**Given instruction 1**. List every line in the records that contains the word "gear".
**Given instruction 2**. Keep writing the piece on European conservatives, immigration and Christian roots, starting right after its last sentence.

**Extract to read**.
>>>>>

But I am thinking, how are we, the European conservatives, to respond to this, that is what is happening with the immigration and rise of islamic fundamentalisms at our backdoor, due to political correctness? Of course first we have to curb immigration, and there are rising anti-immigration movements in most European countries, except mine, as some of the mainstream parties here have taken this issue face on (that is my party mostly) and taken steps to curb immigration, also much more could be done. But there are strong factions within my party that are not happy with those actions.
But what then? We have to make sure that our society is not divided into separate communities, but I at least do not want to use fanatical secularism to do it, like they are f.e. doing in France, my country has christian roots that I want to preserve, actually is there now a high danger that secularism will become a government agenda, because the constitution is beeing changed, and the separation of church and state could be a result of that.
Recently the leader of the Christian democratic Union of Germany, the East born Angela Merker wanted Deutchland (Germany) to preserve its christian roots. But the idea of christianity and christian values is pretty vague in my country, and even more in most of Europe.
Gay rights is an openly championed agenda, but those of us that oppose it do have to be in hiding in all but name, abortions are not discussed and most want it to be a choise for women, although our laws are not as extreme-liberal as yours, only allowing them for three months (fourth month is optional if a doctor approves, wich they most often do not) and then not quite on demand, although that beeing how the system is implemented, and care of the neighbour is provided by the all encompassing state, leaving little room for christian charity, and it is better for your income to be separated than married, and it is nearly impossible for families to allow one of the parent to stay home, as daycare is higly subsidised (with resulting high taxes) and home schooling is effectively banned.
This is the situation in my country, and it is similar in most of the European countries. There are of course some good things, like christianity is taught in school (although beeing optional for parents to obt their childrens out of that), christian holidays are government protected, celebrated in schools and publicicly and so on, although these things are thaught to be old fashioned, outdated and are mostly fasing out and will disapear in near future, unless there is a revival of conservatism like there was in the US.

<<<<<

**Recorded information**.
>>>>>

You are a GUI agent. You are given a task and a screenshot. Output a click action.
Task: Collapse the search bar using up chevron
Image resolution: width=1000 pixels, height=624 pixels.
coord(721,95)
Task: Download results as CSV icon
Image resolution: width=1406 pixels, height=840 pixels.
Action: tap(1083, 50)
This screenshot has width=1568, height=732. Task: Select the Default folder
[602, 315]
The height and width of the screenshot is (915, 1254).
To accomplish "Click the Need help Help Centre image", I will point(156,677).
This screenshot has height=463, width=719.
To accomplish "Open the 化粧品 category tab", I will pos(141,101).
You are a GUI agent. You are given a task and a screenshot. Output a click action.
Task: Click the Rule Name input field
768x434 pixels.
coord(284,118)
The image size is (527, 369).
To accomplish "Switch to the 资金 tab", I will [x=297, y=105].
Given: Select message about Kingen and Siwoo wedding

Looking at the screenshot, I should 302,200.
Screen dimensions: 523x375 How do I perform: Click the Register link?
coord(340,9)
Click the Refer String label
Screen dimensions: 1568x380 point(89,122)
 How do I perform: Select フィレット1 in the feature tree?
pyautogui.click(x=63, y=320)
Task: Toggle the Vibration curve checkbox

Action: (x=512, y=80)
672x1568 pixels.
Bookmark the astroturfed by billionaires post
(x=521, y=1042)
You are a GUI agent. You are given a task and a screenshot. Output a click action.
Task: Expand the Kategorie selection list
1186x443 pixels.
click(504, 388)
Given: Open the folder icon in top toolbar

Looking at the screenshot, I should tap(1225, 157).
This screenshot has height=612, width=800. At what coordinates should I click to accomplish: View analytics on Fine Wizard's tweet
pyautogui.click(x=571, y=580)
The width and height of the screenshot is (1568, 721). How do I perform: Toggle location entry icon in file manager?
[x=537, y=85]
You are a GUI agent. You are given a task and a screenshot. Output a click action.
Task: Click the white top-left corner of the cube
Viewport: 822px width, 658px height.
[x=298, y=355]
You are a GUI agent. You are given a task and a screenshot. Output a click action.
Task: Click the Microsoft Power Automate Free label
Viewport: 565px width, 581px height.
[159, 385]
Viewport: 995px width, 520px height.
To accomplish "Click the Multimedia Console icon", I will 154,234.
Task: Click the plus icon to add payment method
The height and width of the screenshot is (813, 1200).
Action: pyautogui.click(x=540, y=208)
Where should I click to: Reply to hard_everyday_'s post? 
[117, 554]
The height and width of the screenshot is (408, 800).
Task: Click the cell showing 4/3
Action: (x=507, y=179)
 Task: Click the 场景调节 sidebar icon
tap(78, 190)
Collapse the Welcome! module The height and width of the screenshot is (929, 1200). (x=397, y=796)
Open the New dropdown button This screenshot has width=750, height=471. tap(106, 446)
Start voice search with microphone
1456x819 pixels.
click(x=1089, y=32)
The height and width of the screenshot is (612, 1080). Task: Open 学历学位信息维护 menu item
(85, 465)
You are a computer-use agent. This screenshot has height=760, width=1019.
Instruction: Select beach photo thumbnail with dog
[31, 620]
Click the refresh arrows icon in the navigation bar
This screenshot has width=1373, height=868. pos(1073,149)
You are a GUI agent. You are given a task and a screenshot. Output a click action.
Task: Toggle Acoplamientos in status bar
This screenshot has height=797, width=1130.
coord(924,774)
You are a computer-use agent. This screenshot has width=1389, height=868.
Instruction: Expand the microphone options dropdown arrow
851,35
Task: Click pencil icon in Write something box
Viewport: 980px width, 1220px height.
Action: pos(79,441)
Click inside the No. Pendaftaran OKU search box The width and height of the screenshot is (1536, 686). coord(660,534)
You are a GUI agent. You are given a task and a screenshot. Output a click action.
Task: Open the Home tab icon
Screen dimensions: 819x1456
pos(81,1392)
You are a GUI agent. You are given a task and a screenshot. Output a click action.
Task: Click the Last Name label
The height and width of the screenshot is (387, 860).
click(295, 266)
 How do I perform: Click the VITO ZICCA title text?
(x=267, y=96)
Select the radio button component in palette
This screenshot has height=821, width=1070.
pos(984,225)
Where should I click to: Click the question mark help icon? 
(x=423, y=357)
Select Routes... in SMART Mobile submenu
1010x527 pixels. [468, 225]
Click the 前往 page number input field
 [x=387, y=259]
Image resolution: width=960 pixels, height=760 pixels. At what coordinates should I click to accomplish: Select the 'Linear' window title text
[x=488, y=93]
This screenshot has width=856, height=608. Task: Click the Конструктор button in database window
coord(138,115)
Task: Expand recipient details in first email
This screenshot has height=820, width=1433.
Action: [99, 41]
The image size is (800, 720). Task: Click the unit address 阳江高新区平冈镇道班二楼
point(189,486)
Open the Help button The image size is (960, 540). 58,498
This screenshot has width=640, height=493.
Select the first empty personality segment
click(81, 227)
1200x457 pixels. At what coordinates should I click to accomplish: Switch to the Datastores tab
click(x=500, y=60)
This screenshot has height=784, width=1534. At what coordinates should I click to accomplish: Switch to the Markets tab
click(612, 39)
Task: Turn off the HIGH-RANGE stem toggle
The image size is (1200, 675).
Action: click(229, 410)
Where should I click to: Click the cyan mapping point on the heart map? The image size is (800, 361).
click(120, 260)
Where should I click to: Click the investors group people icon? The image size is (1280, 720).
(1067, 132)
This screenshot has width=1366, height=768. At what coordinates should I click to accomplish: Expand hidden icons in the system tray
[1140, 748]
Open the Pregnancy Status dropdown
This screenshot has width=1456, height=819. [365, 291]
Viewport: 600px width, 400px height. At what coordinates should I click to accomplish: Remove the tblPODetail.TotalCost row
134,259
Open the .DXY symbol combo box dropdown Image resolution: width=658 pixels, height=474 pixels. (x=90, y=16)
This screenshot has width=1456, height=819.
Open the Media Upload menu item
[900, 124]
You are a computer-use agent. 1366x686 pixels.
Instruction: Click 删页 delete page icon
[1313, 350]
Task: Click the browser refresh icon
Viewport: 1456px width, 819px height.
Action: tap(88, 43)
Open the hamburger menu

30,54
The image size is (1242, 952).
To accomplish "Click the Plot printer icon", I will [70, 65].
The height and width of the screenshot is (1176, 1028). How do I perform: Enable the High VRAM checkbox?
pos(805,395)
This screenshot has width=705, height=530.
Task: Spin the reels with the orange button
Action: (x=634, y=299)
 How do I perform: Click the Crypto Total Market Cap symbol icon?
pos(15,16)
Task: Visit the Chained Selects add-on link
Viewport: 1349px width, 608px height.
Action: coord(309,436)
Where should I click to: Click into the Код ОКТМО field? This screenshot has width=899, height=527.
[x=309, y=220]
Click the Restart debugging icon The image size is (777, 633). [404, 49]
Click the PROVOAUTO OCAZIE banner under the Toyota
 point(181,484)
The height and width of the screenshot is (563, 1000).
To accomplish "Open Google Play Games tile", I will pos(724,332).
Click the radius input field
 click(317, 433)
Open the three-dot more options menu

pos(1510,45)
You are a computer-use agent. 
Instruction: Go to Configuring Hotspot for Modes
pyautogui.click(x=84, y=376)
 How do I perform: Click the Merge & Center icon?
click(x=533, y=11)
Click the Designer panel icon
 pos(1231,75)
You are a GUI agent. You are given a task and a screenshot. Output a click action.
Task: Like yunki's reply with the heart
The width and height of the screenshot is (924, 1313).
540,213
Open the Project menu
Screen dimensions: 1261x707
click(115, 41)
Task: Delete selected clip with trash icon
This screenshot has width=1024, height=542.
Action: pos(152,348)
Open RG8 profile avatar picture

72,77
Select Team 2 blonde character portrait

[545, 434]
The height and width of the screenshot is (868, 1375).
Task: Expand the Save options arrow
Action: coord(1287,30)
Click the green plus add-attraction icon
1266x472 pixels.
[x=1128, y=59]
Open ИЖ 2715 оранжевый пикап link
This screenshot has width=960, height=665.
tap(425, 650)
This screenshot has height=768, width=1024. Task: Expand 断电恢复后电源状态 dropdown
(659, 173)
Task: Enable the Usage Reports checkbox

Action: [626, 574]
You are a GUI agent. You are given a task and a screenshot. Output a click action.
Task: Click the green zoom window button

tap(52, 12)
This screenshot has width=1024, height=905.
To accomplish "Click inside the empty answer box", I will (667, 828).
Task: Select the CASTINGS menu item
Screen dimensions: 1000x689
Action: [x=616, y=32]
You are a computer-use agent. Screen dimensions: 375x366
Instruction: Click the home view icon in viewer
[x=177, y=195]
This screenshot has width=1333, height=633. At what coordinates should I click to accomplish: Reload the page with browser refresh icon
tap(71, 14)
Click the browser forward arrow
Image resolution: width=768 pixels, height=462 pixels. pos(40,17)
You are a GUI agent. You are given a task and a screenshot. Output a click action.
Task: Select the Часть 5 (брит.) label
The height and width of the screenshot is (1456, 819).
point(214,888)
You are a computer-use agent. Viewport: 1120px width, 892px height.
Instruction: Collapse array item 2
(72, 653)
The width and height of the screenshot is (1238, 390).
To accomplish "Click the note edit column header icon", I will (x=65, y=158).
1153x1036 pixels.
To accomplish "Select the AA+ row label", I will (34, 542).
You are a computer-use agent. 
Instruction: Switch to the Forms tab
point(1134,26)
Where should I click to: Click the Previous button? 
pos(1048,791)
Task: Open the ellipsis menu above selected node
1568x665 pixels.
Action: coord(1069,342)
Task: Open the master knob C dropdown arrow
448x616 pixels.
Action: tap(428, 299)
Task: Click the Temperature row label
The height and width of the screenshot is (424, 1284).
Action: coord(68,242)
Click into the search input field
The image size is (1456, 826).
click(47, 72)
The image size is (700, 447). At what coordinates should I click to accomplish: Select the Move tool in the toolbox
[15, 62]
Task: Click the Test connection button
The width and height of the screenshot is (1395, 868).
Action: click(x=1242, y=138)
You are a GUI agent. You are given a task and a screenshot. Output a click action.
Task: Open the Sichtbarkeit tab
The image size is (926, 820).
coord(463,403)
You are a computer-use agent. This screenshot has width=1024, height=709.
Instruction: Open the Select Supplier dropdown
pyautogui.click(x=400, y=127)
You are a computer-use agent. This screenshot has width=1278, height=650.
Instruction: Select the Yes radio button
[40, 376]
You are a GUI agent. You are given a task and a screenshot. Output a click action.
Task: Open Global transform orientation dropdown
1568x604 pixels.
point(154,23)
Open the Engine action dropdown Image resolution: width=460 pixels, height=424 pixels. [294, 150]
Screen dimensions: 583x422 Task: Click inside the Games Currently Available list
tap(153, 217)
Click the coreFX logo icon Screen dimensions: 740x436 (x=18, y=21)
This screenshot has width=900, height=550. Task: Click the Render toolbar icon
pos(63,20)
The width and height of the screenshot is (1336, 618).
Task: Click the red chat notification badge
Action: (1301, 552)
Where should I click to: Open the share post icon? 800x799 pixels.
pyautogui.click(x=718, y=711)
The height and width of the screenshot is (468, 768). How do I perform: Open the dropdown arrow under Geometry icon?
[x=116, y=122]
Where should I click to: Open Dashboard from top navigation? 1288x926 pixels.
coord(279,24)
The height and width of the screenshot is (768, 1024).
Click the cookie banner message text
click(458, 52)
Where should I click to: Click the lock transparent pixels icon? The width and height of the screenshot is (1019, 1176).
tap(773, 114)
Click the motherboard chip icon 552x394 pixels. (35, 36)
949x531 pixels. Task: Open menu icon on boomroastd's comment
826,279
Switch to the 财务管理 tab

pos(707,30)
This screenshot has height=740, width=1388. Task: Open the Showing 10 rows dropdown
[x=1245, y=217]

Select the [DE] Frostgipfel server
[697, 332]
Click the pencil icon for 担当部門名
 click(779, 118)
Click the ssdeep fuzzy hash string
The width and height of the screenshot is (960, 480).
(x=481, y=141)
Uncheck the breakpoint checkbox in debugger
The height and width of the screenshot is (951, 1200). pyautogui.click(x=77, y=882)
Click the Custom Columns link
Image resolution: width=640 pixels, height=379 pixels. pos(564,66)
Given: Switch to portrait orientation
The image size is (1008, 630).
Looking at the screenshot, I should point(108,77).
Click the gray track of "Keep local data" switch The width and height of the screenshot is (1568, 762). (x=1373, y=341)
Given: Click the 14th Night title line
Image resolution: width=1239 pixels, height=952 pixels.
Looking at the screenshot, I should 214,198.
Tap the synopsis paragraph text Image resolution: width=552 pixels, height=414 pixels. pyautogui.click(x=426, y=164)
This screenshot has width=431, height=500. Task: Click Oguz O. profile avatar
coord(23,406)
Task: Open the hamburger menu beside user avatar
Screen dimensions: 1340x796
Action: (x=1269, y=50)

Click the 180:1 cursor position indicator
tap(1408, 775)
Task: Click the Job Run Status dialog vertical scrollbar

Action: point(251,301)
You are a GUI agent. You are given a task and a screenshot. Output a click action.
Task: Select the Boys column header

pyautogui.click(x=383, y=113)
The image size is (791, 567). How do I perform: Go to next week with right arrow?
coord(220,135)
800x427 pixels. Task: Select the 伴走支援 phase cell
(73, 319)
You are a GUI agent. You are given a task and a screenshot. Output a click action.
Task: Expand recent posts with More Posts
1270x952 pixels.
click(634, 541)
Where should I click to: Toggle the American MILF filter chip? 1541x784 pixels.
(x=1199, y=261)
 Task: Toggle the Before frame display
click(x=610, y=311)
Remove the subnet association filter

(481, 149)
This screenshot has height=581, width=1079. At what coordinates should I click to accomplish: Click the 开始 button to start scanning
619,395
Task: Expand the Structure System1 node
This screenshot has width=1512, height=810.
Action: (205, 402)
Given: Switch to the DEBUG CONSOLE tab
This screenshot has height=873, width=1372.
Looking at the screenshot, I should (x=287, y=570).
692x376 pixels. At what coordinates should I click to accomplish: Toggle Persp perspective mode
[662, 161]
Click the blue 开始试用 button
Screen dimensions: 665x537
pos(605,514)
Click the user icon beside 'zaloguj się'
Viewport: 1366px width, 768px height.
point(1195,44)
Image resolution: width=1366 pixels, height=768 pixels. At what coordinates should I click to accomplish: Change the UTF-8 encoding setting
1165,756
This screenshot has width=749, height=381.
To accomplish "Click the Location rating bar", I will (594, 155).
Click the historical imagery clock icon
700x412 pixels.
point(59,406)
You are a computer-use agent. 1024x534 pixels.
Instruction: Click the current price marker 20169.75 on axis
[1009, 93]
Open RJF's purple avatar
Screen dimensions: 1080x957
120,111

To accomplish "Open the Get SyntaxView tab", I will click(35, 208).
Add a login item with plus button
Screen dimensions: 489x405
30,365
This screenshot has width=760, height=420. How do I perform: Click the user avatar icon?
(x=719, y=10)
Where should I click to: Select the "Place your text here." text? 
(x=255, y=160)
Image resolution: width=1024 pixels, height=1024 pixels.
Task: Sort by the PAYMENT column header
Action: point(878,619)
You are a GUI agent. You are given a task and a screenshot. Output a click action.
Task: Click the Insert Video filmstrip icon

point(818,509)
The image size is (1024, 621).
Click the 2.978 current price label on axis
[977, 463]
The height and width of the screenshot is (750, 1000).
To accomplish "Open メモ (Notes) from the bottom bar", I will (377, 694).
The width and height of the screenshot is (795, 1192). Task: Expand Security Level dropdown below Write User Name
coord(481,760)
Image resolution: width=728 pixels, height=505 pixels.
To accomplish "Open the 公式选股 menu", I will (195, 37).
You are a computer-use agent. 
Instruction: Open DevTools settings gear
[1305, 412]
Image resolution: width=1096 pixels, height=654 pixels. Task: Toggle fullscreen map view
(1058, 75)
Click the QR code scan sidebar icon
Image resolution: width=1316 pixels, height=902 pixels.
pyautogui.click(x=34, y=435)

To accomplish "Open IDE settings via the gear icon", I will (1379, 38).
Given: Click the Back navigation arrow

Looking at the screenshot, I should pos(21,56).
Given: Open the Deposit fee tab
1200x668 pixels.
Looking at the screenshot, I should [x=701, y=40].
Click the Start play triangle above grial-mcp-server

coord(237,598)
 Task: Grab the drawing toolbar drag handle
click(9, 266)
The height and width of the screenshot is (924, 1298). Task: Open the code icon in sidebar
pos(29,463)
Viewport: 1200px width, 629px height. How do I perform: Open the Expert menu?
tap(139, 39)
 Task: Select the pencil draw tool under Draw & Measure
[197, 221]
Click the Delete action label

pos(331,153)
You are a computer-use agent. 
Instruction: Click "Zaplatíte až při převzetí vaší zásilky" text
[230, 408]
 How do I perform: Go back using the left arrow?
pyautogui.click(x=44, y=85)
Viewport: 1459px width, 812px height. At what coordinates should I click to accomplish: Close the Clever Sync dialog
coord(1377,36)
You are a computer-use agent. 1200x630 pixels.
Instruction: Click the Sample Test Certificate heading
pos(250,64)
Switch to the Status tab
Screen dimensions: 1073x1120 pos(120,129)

<<<<<

**Answer 1**.
Instruction: Open DevTools settings gear
To accomplish "Open IDE settings via the gear icon", I will (1379, 38).

**Answer 2**.
But now comes the strange situation we are in, that revival will have to rely on two, it seams opposing elements. One is that the infant conservative movement (wich I regard myself part of) will have to encompass both anti immigration, patriotism toward your own country (and thus sceptical attitude to say the least toward the EU) AND the people of the continent that are the most conservatives when it comes to things like gay marriage, abortion, the importance of the family and such thing, the muslim immigrants.
But how on earth to come to that I am not sure, but it is in my oppinion absolutely neccasery, as if those same folks can not let their views be reflected through the democratic institutions of the country on these basic social issues, due to political correctness, they will become disafected with the society and an easy pray for islamic fundamentalism of Osama bin Laden and Pim Fortuyn and Van Gogh´s killers. Do you, the conservative base of the US have any ideas for us, the small conservative movement of Europe? Can you help us in any way? Best wishes, and congratulation with your electoral victory recently,
Leifur, from Iceland.
2. post: To: bill1952; chiller; Eric in the Ozarks; Leo Carpathian; PGalt; CROSSHIGHWAYMAN; Lizavetta
I think you don´t fully understand how complicated and hard our situation is. We don´t have any religious base to rely on, except maybe the few people that are in free churches like mine, and the muslims, wich are of course against curbing the immigration.
To Lizavetta and bill952. I am, as an Icelander, pretty informed about the situation in Denmark, we having been under their rule for centuries until recently. And I was there just this summer. The danish situation can maybe give us the most hope, but also the bleakest situation aivalable. There is now a conservative-liberal coalition in government under the leadership of Anders Fogh Rasmussen, the chairman of the liberal party "venstre" (wich essentially means left, but is right winged party, it is that old, Rasmussen was in his younger years a staunch libertarian, even against the welfare society) but the anti immigration, nearly fascistic national party of Pia Kjersgard, supports the government although not being part of it (not allowed to due to its nature). But it was due to its popularity mostly that the leading socialdemocratic party lost its long standing majority in Denmark, wich´s immigration policy is the basis of the current troubles.
Denmark is a christian country, the queen (wich was a princess over Iceland when she was born), as head of state is also the protecter of the national church, and the danes are fairly conservative when it comes to the queen and the church, but that is maybe partly due to the problems and they are not religous, although traditionalism is on the rise.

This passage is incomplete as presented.